## Excerpt provided
○ ○ ○

Psychiatry 3-4 Flashcards
Define neurasthenia
An ill-defined medical condition charcterised by fatigue, headache and irritability associated chiefly with emotional disturbance.
Explain Mr Smith’s neurasthenia story from Sydney 1891
Mr Smith enters 5 months of treatment. Doctors were under the impression that the body has a limited amount of energy it could use. Mr Smith was known to masturbate a lot, therefore the doctor said this was the cause for all his exhaustion. The doctor prescribed a better diet for Mr Smith and his treatment was a success.
Reasons given for neurasthenia?
- Nervous diathesis; limited supply of energy
- Neurasthenia occurs when the demands of the environment exceed the available energy of the individual; mis-match
- Irritations travel through the body because of reflex irriation
- Centres of reflex action: the brain, the digestive system and the reproductive system
Who got neurasthenia?
The best and brightest, highly cultured individuals and the most refined.
What was the treatment for neurasthenia for males and females?
Females: rest cure, massage, injections
Men: play sports, go outdoors, hiking, camping, strenuous work
What was one of the original drinks to treat neurasthenia? What do we use today?
Coco-cola started out as a treatment for neurasthenia because it contained coco beans it actually gave you energy.
Today we have products like red bull, berocca, coffee.
In which country is neurasthenia a legit diagnosis?
China
What did Sigmund Freud discover at Charcot’s clinic about hysteria?
Hysteria behaves as if the nervous system does not exist (e.g. paralysis)
What is hysteria?
Pain and suffering.
It often results from repressed conflicts within the person, and occurs most frequently in young woman.
Symptoms of hysteria
Catalepsy: fainting, trance states, rigidity of limbs, unresponsive.
Hysterical fits: convulsive attacks, screaming, extreme bodily movements.

○ ○ ○

## Data records
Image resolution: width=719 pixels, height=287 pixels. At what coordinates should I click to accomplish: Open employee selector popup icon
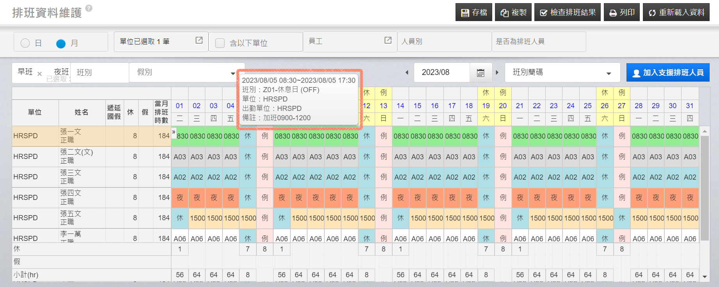click(388, 40)
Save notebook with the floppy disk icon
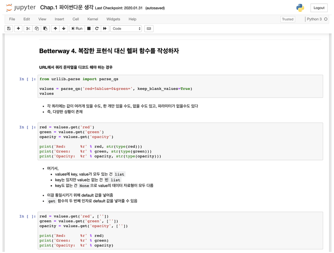Viewport: 334px width, 253px height. tap(9, 29)
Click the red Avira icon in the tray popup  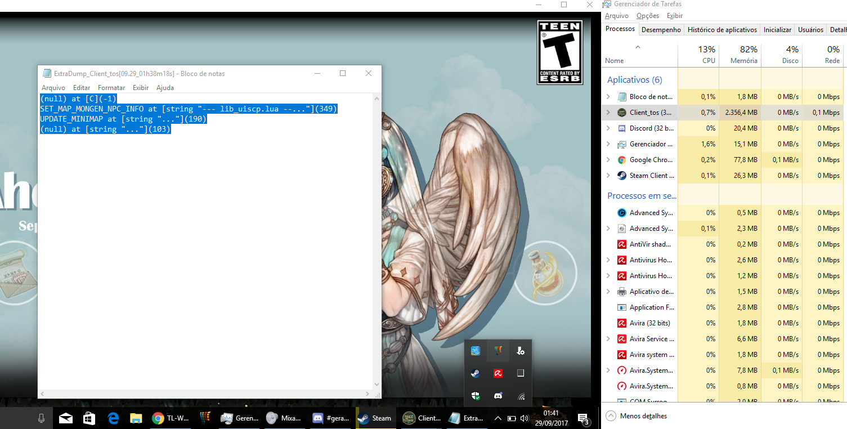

○ ○ ○

## Requirement
Duplicate the portion of the psychiatry flashcards that begins at the words "- Nervous diathesis;" and stops after the words "we use today?", copying every word and mark unchanged.

## Response to this exercise
- Nervous diathesis; limited supply of energy
- Neurasthenia occurs when the demands of the environment exceed the available energy of the individual; mis-match
- Irritations travel through the body because of reflex irriation
- Centres of reflex action: the brain, the digestive system and the reproductive system
Who got neurasthenia?
The best and brightest, highly cultured individuals and the most refined.
What was the treatment for neurasthenia for males and females?
Females: rest cure, massage, injections
Men: play sports, go outdoors, hiking, camping, strenuous work
What was one of the original drinks to treat neurasthenia? What do we use today?